When combining multiple fields into a single unique identifier, you want something compact, deterministic (if needed), and with minimal risk of collision. Below is a list of methods ordered from most to least unique.
1. UUIDv5 (Namespace + Name-Based)
import uuid
def generate_key(email, sample_number):
data = f"{email}|{sample_number}"
return str(uuid.uuid5(uuid.NAMESPACE_DNS, data))
Pros:
- Very low collision risk
- Standard UUID format
- Deterministic (same input → same UUID)
Cons:
- 36 characters
- Based on SHA-1 (but still safe for this use)

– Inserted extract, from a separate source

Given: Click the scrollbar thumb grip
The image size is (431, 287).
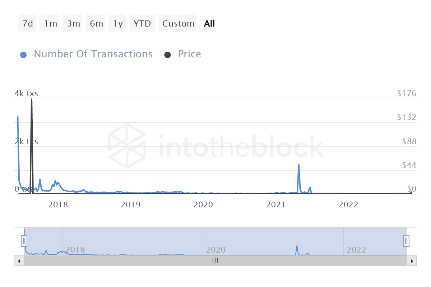Looking at the screenshot, I should point(215,261).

2. SHA-256 + Base64 (Full Digest or Truncated)
import hashlib, base64
def generate_key(email, sample_number):
data = f"{email}|{sample_number}"
digest = hashlib.sha256(data.encode()).digest()
return base64.urlsafe_b64encode(digest).decode()[:16]
Pros:
- Deterministic
- Compact (truncated)
- Strong cryptographic hash
Cons:
- Truncation introduces slight collision risk
- Not a standard identifier format
3. SHA-256 + Hex Digest (Truncated)
import hashlib
def generate_key(email, sample_number):
data = f"{email}|{sample_number}"
return hashlib.sha256(data.encode()).hexdigest()[:16]
Pros:
- Deterministic
- Easy to debug (hex format)
Cons:
- Truncation reduces uniqueness
- Larger output than Base64 for same bit length
4. UUIDv4 (Random-Based)
import uuid
def generate_key():
return str(uuid.uuid4())
Pros:
- Universally unique (very low collision risk)
- Standard format
Cons:
- Not deterministic
- Cannot regenerate same key without storing original
5. MurmurHash3 (via mmh3)
import mmh3
def generate_key(email, sample_number):
data = f"{email}|{sample_number}"
return str(mmh3.hash(data))
Pros:
- Fast
- Short output
- Deterministic
Cons:
- Not cryptographically secure
- Higher chance of collision than SHA-based methods
- Requires external package
6. Substring Concatenation
def generate_key(email, sample_number):
return f"{email[:8]}_{sample_number[:8]}"
Pros:
- Very fast
- Human-readable
Cons:
- Very high collision risk
- Not suitable for unique identification
- Only works in controlled or small-scale environments